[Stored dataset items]
* * * *
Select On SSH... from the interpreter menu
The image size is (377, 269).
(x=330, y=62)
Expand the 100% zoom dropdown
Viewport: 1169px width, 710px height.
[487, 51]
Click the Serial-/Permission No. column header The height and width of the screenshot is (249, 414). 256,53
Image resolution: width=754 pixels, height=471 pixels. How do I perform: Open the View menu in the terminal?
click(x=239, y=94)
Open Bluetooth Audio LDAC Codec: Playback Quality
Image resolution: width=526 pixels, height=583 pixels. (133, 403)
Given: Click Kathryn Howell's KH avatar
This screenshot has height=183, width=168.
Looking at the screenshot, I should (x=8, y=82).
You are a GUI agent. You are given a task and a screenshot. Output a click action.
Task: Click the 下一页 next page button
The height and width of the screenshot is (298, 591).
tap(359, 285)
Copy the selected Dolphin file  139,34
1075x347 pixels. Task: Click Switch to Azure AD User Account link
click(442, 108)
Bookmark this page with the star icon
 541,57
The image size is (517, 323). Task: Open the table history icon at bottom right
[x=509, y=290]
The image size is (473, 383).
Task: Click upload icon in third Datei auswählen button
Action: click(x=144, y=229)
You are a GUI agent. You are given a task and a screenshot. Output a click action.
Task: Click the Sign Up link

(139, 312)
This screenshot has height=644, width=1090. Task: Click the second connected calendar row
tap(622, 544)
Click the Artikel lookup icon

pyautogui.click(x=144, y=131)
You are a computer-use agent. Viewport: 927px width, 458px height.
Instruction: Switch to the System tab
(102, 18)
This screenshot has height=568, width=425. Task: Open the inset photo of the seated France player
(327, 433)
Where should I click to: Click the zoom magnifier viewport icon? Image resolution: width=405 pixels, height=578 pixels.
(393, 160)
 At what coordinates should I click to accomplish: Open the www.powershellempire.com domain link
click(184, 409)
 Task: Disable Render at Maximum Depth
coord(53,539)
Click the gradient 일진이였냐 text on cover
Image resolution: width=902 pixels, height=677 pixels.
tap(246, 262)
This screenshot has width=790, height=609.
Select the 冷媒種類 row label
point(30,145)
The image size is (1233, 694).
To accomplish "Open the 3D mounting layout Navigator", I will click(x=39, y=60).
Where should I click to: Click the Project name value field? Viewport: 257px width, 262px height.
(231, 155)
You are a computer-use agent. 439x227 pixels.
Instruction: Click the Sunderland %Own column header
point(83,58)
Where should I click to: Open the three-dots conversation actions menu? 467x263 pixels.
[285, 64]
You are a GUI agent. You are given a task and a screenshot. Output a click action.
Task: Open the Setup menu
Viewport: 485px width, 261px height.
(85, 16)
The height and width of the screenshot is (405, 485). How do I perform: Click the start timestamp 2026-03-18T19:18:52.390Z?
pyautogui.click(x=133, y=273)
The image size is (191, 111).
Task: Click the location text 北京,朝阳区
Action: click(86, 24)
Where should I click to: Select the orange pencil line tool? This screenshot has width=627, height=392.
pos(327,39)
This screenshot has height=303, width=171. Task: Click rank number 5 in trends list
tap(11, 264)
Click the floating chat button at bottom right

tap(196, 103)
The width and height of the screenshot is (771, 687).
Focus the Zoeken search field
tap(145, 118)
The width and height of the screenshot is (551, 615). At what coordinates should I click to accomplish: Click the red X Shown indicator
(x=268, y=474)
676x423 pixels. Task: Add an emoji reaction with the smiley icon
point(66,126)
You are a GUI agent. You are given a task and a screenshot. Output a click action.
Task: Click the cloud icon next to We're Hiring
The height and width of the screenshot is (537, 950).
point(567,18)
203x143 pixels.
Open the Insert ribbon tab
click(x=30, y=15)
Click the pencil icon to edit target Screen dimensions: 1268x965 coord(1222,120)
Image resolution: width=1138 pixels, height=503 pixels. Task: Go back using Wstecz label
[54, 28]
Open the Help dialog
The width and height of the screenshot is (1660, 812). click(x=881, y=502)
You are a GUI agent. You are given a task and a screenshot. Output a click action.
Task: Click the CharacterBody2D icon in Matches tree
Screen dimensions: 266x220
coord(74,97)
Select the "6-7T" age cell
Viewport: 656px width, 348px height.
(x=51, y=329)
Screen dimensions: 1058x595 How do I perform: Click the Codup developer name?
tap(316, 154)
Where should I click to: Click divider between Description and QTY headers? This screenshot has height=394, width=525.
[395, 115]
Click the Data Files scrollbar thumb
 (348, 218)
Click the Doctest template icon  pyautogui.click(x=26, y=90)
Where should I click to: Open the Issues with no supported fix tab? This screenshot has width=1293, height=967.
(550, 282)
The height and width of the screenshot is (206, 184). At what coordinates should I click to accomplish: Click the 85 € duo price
* * * *
**Required work**
The records above are to be restated word for word.

**Answer for the task**
Select On SSH... from the interpreter menu
The image size is (377, 269).
(x=330, y=62)
Expand the 100% zoom dropdown
Viewport: 1169px width, 710px height.
[487, 51]
Click the Serial-/Permission No. column header The height and width of the screenshot is (249, 414). 256,53
Image resolution: width=754 pixels, height=471 pixels. How do I perform: Open the View menu in the terminal?
click(x=239, y=94)
Open Bluetooth Audio LDAC Codec: Playback Quality
Image resolution: width=526 pixels, height=583 pixels. (133, 403)
Given: Click Kathryn Howell's KH avatar
This screenshot has height=183, width=168.
Looking at the screenshot, I should (x=8, y=82).
You are a GUI agent. You are given a task and a screenshot. Output a click action.
Task: Click the 下一页 next page button
The height and width of the screenshot is (298, 591).
tap(359, 285)
Copy the selected Dolphin file  139,34
1075x347 pixels. Task: Click Switch to Azure AD User Account link
click(442, 108)
Bookmark this page with the star icon
 541,57
The image size is (517, 323). Task: Open the table history icon at bottom right
[x=509, y=290]
The image size is (473, 383).
Task: Click upload icon in third Datei auswählen button
Action: click(x=144, y=229)
You are a GUI agent. You are given a task and a screenshot. Output a click action.
Task: Click the Sign Up link

(139, 312)
This screenshot has height=644, width=1090. Task: Click the second connected calendar row
tap(622, 544)
Click the Artikel lookup icon

pyautogui.click(x=144, y=131)
You are a computer-use agent. Viewport: 927px width, 458px height.
Instruction: Switch to the System tab
(102, 18)
This screenshot has height=568, width=425. Task: Open the inset photo of the seated France player
(327, 433)
Where should I click to: Click the zoom magnifier viewport icon? Image resolution: width=405 pixels, height=578 pixels.
(393, 160)
 At what coordinates should I click to accomplish: Open the www.powershellempire.com domain link
click(184, 409)
 Task: Disable Render at Maximum Depth
coord(53,539)
Click the gradient 일진이였냐 text on cover
Image resolution: width=902 pixels, height=677 pixels.
tap(246, 262)
This screenshot has width=790, height=609.
Select the 冷媒種類 row label
point(30,145)
The image size is (1233, 694).
To accomplish "Open the 3D mounting layout Navigator", I will click(x=39, y=60).
Where should I click to: Click the Project name value field? Viewport: 257px width, 262px height.
(231, 155)
You are a computer-use agent. 439x227 pixels.
Instruction: Click the Sunderland %Own column header
point(83,58)
Where should I click to: Open the three-dots conversation actions menu? 467x263 pixels.
[285, 64]
You are a GUI agent. You are given a task and a screenshot. Output a click action.
Task: Open the Setup menu
Viewport: 485px width, 261px height.
(85, 16)
The height and width of the screenshot is (405, 485). How do I perform: Click the start timestamp 2026-03-18T19:18:52.390Z?
pyautogui.click(x=133, y=273)
The image size is (191, 111).
Task: Click the location text 北京,朝阳区
Action: click(86, 24)
Where should I click to: Select the orange pencil line tool? This screenshot has width=627, height=392.
pos(327,39)
This screenshot has height=303, width=171. Task: Click rank number 5 in trends list
tap(11, 264)
Click the floating chat button at bottom right

tap(196, 103)
The width and height of the screenshot is (771, 687).
Focus the Zoeken search field
tap(145, 118)
The width and height of the screenshot is (551, 615). At what coordinates should I click to accomplish: Click the red X Shown indicator
(x=268, y=474)
676x423 pixels. Task: Add an emoji reaction with the smiley icon
point(66,126)
You are a GUI agent. You are given a task and a screenshot. Output a click action.
Task: Click the cloud icon next to We're Hiring
The height and width of the screenshot is (537, 950).
point(567,18)
203x143 pixels.
Open the Insert ribbon tab
click(x=30, y=15)
Click the pencil icon to edit target Screen dimensions: 1268x965 coord(1222,120)
Image resolution: width=1138 pixels, height=503 pixels. Task: Go back using Wstecz label
[54, 28]
Open the Help dialog
The width and height of the screenshot is (1660, 812). click(x=881, y=502)
You are a GUI agent. You are given a task and a screenshot. Output a click action.
Task: Click the CharacterBody2D icon in Matches tree
Screen dimensions: 266x220
coord(74,97)
Select the "6-7T" age cell
Viewport: 656px width, 348px height.
(x=51, y=329)
Screen dimensions: 1058x595 How do I perform: Click the Codup developer name?
tap(316, 154)
Where should I click to: Click divider between Description and QTY headers? This screenshot has height=394, width=525.
[395, 115]
Click the Data Files scrollbar thumb
 (348, 218)
Click the Doctest template icon  pyautogui.click(x=26, y=90)
Where should I click to: Open the Issues with no supported fix tab? This screenshot has width=1293, height=967.
(550, 282)
The height and width of the screenshot is (206, 184). At what coordinates should I click to accomplish: Click the 85 € duo price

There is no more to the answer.